● **GIVEN EXERCISE A**:
Translate this sentence from the article about Mirror's Edge Catalyst below into Spanish: "It’s also because it agrees with John."

● **ARTICLE**:
>> begin
Watch Game Maker’s Toolkit On Mirror’s Edge: Catalyst

The RPS gang sits around in our secret treehouse every day, chatting about the things we’d like to post more of to the site. One of those things is, “Nice things what we read/watched/heard elsewhere on the internet.” Sure, we already have the Sunday Papers, but wouldn’t this be a more interesting, enlightening, day-brightening corner of the internet if we occasionally pointed and yelled, “Look over there!”

So here, look at YouTube series Game Maker’s Toolkit. Particularly, look at this video of Mark Brown explaining what Mirror’s Edge Catalyst should have learned from Burnout Paradise.

I like this video not only because it agrees with me, I swear:

It’s also because it agrees with John.

To summarise: Mirror’s Edge Catalyst trades the linear levels of the first free-running-’em-up in favour of an open world, but that open world is poorly used. Story missions mostly take place in external locations that can’t be reached at any other time; delivery missions are awkwardly communicated via stand-about NPC zombies; collectibles require you to abandon all your momentum; and the open world funnels you down a few corridors again and again, presumably to hide loading times. Burnout Paradise meanwhile was an open world racing game that found ways to introduce collectibles and side missions and story missions all without taking you out of its world or breaking the flow of the fun you were already having.
>> end
● **GIVEN EXERCISE B**:
From the records, copy out the stretch from the line that contains "You are a computer-use agent. The image" through the line that contains "Enable the 随机变量", reproducing each line unchanged.

● **INPUT DATA**:
>> begin
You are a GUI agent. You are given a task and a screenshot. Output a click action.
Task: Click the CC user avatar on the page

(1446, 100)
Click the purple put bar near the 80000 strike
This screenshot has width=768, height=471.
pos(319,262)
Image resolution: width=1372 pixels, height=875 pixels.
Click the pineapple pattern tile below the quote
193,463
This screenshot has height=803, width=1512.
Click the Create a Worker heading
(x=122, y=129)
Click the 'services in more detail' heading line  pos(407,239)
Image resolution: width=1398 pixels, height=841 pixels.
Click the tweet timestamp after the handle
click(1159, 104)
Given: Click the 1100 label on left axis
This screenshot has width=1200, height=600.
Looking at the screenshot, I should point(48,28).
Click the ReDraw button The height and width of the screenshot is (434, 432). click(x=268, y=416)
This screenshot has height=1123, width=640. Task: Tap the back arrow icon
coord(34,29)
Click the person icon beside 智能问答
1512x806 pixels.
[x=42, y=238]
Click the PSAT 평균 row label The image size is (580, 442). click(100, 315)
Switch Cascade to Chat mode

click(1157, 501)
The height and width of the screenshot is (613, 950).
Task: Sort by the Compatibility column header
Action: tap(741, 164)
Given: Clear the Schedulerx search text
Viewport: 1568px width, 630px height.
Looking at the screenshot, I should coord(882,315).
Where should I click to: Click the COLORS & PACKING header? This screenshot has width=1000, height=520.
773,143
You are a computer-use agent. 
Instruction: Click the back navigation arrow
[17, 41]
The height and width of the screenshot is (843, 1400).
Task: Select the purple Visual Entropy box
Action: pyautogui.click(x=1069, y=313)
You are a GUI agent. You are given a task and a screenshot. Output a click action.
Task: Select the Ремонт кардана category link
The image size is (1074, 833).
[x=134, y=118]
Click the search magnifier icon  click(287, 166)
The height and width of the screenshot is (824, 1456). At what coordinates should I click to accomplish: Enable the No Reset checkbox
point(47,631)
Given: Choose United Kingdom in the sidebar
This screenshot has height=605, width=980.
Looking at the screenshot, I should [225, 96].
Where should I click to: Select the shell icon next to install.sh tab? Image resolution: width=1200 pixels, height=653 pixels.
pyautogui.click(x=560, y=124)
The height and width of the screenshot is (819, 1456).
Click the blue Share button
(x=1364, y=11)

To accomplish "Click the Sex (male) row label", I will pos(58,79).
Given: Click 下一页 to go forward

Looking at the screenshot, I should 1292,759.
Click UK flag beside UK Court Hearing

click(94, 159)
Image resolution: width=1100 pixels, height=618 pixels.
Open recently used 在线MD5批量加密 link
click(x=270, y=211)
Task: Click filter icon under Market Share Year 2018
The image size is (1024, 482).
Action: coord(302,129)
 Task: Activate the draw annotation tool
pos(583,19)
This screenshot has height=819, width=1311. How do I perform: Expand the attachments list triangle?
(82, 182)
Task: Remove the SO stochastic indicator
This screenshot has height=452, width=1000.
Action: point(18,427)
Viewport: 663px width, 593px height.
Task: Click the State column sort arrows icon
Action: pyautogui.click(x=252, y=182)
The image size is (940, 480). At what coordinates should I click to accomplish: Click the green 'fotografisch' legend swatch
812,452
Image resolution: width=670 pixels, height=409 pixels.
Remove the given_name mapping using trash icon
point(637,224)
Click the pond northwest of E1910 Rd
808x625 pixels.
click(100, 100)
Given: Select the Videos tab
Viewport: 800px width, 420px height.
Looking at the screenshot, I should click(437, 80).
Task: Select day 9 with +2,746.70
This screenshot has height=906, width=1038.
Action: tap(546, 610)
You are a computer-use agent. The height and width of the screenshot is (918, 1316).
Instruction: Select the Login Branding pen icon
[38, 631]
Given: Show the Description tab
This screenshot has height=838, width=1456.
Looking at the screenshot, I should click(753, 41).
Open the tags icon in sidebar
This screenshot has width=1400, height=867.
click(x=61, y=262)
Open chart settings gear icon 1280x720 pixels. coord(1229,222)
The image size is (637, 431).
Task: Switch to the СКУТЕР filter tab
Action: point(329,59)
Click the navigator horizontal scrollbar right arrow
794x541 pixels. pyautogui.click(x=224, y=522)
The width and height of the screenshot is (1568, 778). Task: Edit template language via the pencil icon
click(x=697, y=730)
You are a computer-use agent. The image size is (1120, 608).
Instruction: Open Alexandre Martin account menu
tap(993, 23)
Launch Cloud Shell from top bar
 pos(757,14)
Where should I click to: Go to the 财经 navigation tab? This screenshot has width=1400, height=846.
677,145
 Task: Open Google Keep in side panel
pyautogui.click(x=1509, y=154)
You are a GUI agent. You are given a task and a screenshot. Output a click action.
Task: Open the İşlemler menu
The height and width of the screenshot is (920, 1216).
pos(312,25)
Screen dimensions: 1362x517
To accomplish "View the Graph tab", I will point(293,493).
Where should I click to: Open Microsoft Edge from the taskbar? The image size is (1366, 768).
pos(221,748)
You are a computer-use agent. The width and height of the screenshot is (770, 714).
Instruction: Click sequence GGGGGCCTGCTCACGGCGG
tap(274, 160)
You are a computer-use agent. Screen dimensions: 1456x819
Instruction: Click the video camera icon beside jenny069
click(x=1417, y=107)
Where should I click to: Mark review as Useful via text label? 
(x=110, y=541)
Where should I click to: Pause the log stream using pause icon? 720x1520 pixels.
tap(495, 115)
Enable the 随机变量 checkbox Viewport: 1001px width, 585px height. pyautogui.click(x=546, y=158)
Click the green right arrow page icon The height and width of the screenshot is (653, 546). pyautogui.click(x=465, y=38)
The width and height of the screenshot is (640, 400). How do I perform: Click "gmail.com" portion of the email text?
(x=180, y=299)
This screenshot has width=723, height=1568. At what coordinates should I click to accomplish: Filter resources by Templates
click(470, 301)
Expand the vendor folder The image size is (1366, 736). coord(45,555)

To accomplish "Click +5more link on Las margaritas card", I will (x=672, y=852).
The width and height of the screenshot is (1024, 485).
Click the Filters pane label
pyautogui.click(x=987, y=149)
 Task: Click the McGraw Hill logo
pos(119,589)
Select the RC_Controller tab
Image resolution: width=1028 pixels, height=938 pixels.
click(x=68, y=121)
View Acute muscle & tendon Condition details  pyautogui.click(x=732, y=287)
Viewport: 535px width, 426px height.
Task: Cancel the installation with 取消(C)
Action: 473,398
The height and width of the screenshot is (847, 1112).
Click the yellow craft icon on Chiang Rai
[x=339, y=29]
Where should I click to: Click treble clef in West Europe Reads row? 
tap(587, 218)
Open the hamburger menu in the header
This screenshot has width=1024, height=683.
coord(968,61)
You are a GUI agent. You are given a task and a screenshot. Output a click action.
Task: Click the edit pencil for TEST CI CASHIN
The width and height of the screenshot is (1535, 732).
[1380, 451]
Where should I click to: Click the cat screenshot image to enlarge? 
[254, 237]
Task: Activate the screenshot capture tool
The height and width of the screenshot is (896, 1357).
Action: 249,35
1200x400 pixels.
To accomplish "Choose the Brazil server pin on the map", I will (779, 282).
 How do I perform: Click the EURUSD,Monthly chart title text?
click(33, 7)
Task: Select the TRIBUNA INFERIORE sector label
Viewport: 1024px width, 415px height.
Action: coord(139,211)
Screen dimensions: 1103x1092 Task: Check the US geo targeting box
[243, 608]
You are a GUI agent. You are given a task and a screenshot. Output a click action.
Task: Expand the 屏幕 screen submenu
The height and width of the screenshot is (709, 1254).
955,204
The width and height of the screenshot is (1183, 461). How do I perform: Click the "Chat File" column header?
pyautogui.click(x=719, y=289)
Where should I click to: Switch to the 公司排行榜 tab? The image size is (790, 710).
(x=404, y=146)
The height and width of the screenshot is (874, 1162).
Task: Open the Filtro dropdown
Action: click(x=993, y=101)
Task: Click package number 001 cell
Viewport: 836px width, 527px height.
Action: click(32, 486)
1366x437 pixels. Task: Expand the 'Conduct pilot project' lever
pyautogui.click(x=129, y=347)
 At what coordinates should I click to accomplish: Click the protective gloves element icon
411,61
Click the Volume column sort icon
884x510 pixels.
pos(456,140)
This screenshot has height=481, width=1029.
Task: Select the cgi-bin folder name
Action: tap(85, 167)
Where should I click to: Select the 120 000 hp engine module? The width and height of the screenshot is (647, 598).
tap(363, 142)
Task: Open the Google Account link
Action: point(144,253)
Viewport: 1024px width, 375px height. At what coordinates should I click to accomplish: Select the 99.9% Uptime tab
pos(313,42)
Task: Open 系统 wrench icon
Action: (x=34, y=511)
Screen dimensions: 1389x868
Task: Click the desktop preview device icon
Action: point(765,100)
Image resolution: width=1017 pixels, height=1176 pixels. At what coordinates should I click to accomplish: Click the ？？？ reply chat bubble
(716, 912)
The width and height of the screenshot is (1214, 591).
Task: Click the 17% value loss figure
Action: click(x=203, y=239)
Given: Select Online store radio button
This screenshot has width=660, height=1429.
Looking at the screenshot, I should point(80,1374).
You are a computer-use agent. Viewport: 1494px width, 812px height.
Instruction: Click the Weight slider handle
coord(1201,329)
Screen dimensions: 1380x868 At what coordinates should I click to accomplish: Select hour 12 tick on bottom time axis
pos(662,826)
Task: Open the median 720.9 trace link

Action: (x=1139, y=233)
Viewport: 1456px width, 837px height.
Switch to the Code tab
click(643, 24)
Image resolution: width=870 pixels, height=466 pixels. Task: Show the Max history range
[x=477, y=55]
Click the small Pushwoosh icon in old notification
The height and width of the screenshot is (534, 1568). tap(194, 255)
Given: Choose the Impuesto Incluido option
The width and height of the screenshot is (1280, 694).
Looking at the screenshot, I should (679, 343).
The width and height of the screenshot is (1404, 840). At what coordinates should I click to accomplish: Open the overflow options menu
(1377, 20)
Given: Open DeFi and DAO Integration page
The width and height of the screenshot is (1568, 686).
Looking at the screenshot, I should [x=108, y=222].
>> end
● **EXERCISE OUTPUT A**:
También es porque está de acuerdo con John.

● **EXERCISE OUTPUT B**:
You are a computer-use agent. The image size is (1120, 608).
Instruction: Open Alexandre Martin account menu
tap(993, 23)
Launch Cloud Shell from top bar
 pos(757,14)
Where should I click to: Go to the 财经 navigation tab? This screenshot has width=1400, height=846.
677,145
 Task: Open Google Keep in side panel
pyautogui.click(x=1509, y=154)
You are a GUI agent. You are given a task and a screenshot. Output a click action.
Task: Open the İşlemler menu
The height and width of the screenshot is (920, 1216).
pos(312,25)
Screen dimensions: 1362x517
To accomplish "View the Graph tab", I will point(293,493).
Where should I click to: Open Microsoft Edge from the taskbar? The image size is (1366, 768).
pos(221,748)
You are a computer-use agent. The width and height of the screenshot is (770, 714).
Instruction: Click sequence GGGGGCCTGCTCACGGCGG
tap(274, 160)
You are a computer-use agent. Screen dimensions: 1456x819
Instruction: Click the video camera icon beside jenny069
click(x=1417, y=107)
Where should I click to: Mark review as Useful via text label? 
(x=110, y=541)
Where should I click to: Pause the log stream using pause icon? 720x1520 pixels.
tap(495, 115)
Enable the 随机变量 checkbox Viewport: 1001px width, 585px height. pyautogui.click(x=546, y=158)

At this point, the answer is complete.